To do
Reproduce, from the lines below, exactly the stretch that begins at the line containing "Given: Click the Mapa launcher icon" and ends at the line containing "Given: Click the cube icon for element [2]", both included.

Stored entries:
==================================================
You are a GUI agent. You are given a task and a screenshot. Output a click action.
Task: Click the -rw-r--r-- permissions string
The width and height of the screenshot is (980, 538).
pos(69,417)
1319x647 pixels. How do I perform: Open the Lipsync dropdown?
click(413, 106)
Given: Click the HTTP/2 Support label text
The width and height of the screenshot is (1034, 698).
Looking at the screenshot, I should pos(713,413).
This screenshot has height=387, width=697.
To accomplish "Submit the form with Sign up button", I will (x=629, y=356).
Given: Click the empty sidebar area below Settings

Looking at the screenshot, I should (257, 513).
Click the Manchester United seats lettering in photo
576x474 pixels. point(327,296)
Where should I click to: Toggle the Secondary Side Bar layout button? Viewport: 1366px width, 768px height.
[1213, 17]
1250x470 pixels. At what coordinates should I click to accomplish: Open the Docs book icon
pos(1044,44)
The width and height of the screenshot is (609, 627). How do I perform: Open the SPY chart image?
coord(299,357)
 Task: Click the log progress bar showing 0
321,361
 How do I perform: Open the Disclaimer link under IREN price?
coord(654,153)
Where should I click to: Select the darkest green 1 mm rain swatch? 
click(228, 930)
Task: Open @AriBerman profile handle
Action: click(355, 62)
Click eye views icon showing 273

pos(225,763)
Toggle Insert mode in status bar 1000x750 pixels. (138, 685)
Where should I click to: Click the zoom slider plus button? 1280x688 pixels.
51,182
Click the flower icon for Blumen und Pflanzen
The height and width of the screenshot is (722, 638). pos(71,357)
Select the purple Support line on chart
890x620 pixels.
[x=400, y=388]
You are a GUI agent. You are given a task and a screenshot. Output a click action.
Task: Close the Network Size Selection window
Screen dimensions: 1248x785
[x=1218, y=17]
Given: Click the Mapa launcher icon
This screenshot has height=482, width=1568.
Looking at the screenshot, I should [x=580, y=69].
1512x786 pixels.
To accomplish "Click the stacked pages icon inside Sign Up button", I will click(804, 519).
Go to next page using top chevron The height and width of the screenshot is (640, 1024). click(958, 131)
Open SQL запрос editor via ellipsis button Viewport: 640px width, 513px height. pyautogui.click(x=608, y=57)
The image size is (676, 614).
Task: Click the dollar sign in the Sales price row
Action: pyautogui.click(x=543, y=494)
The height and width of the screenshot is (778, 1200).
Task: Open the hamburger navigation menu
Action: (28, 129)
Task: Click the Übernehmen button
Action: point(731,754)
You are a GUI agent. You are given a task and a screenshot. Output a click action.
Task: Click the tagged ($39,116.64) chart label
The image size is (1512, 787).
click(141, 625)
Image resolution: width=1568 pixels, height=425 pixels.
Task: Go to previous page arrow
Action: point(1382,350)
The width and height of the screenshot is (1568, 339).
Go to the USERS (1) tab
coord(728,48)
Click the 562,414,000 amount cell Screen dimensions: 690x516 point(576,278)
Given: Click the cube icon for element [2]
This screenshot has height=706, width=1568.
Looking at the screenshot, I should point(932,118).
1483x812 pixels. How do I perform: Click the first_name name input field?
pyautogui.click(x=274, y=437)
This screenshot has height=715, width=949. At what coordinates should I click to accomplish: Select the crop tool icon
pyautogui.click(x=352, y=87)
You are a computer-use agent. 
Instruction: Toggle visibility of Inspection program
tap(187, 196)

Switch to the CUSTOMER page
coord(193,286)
==================================================
Answer to this task
Given: Click the Mapa launcher icon
This screenshot has height=482, width=1568.
Looking at the screenshot, I should [x=580, y=69].
1512x786 pixels.
To accomplish "Click the stacked pages icon inside Sign Up button", I will click(804, 519).
Go to next page using top chevron The height and width of the screenshot is (640, 1024). click(958, 131)
Open SQL запрос editor via ellipsis button Viewport: 640px width, 513px height. pyautogui.click(x=608, y=57)
The image size is (676, 614).
Task: Click the dollar sign in the Sales price row
Action: pyautogui.click(x=543, y=494)
The height and width of the screenshot is (778, 1200).
Task: Open the hamburger navigation menu
Action: (28, 129)
Task: Click the Übernehmen button
Action: point(731,754)
You are a GUI agent. You are given a task and a screenshot. Output a click action.
Task: Click the tagged ($39,116.64) chart label
The image size is (1512, 787).
click(141, 625)
Image resolution: width=1568 pixels, height=425 pixels.
Task: Go to previous page arrow
Action: point(1382,350)
The width and height of the screenshot is (1568, 339).
Go to the USERS (1) tab
coord(728,48)
Click the 562,414,000 amount cell Screen dimensions: 690x516 point(576,278)
Given: Click the cube icon for element [2]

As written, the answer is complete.